# woodshavings not that good



## kerryann (Oct 4, 2010)

just now im using wood shaving at the bottom of cages but i dont like it because my little micees are sneezing. i doesnt seem to be bothering them but its bothering me :x . anyone any other ideas?


----------



## shadowmouse (Sep 17, 2010)

Is it Aspen? I've heard that is the only type of wood bedding that will work for mice. However, I've also heard to stay away from wood products all together. Some people swear that you should only use paper based bedding.


----------



## kerryann (Oct 4, 2010)

no its not aspen but i was also advised to try that but forgot the name until u said it :lol: i might just switch to paper based, thanks


----------



## moustress (Sep 25, 2009)

Kaytee Aspen is always consistently good quality; low on dust, and 99.9 % free of large chunks or bark.

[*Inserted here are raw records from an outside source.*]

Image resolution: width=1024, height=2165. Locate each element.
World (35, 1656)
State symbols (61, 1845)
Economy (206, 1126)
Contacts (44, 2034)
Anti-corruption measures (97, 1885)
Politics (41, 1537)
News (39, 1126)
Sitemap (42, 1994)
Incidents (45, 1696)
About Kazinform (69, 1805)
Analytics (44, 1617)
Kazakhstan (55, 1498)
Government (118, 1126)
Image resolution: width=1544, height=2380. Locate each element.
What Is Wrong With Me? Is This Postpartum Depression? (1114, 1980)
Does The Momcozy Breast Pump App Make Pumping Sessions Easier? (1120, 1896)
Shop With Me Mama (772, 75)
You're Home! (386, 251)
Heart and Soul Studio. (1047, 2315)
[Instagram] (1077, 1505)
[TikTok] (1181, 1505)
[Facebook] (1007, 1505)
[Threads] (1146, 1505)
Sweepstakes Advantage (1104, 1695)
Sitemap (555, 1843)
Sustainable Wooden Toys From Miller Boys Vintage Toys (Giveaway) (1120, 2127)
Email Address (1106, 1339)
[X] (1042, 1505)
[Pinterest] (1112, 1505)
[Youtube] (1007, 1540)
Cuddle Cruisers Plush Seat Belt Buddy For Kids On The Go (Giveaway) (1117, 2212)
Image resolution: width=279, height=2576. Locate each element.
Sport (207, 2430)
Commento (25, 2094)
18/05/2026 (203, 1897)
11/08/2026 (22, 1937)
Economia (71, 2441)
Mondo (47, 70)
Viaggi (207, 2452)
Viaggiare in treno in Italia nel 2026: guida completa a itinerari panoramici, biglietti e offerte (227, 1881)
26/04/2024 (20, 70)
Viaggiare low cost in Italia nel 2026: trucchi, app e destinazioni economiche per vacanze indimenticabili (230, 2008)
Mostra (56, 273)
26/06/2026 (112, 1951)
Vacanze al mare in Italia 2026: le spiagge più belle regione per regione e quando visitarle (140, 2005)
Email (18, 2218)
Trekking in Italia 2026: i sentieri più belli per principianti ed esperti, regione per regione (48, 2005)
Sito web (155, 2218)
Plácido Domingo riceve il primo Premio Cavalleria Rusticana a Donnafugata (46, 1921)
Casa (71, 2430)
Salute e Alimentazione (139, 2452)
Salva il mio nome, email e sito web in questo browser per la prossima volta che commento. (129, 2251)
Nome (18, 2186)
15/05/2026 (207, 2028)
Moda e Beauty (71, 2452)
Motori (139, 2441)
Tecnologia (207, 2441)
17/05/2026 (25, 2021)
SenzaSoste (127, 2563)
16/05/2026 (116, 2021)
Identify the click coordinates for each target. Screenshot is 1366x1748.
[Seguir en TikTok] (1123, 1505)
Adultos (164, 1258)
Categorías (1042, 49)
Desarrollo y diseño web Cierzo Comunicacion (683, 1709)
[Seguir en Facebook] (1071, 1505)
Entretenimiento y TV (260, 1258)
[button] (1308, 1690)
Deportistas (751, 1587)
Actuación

Paper bedding can be contaminated with mold, or start growing mold it it gets moist.


----------



## bethmccallister (Mar 5, 2010)

I'm also an Aspen user and my mice have never had issues with it. They can chew it up and use it as nest building material and like to play in it. There are no strong wood odor and I haven't seen any dust at all.


----------



## Rhasputin (Feb 21, 2010)

Kaytee aspen is no good. Very dusty. :/

Try buying Aspen meant for horses. For some reason, it's always less dusty than the pet store stuff. You can find it at feed stores. Hay is another low dust alternative, but it doesn't keep the smell down very well at all with large amounts of mice.


----------



## shadowmouse (Sep 17, 2010)

If you purchase hay then do not buy it in the tiny bales from the pet stores. Get it from a farmer. Use craiglist or a newspaper to locate a nearby farmer. It should only run you about $4.00 for good grass hay. Although it could run more in the southwest parts of the US. Not sure about the UK.


----------



## Rhasputin (Feb 21, 2010)

Yep! Buy it from a feed store, too. I get mine in $5 bales of bright green hay! Nearly no dust.


----------



## moustress (Sep 25, 2009)

I should take a look at the horse alfalfa; I really haven't noticed any problems with my Kaytee, but I'm always looking to save a buck or two. I do like to add a little timothy in the tanks. I love the way it smells.


----------



## Oakelm (Oct 17, 2009)

Try the big wood flakes, the normal shavings make me wheeze as it's too dusty but the big flakes are nearly dust free. The paper based ones are too dusty for me. You have to buy them from your local feed store as they are designed for horses.


----------



## shadowmouse (Sep 17, 2010)

Moustress- If you can find a Fluegel's store near you, then that would be the place to buy hay. They will sell it by the bale. It's usually $5/bale.


----------



## Nemo (Aug 3, 2010)

Another excelent product which ive used right from the start.... is "carefesh!!!" google it!!! 
Its a bit more expensive but i feel its soooo worth it!!!
there is no dust, no aroma.... its perfect for ppl and mice with allergies to woodshavings. its kills any amonia smell in the urine, and is 100% biodegradable, and planet happy!
My mouse didnt like the woodshavings at all, and was always shakinghis head and scratching his ears, i thought it was mites and treated him accordingly with spot on, but it was only when he continued to shake his head etc that i moved back onto carefresh, and since then, he has been good as gold! no issues at all.
i would prolly put in a small bundle of hay though...... as carefresh isnt that good for nesting in..and digging!!!


----------



## kerryann (Oct 4, 2010)

thats great thanks. i have a horse supplier 2mins from me so its handy. do you have the name of the product?i got auboise(think thats how u spell it)and that seems alot better


----------



## Rhasputin (Feb 21, 2010)

I dislike carefresh. . . To me, when it gets soaked in pee, it begins smelling like dead, and rotting fish. :?


----------



## fuzzymom (Nov 28, 2009)

I use wood pellets (like used in horse stalls). Its a tad dusty but as long as I clean the cages on a regular basis, the dust doesn't get bad. I also add a layer of pine bedding for them to make nests out of. I'll be switching to aspen (the kind used in horse stalls) soon as I have heard it is less dusty than regular pine bedding.


----------



## Rhasputin (Feb 21, 2010)

And pine can cause respiratory problems, Jesse. 
And it's bad for your reptiles too, if you're using the mice as feeders!


----------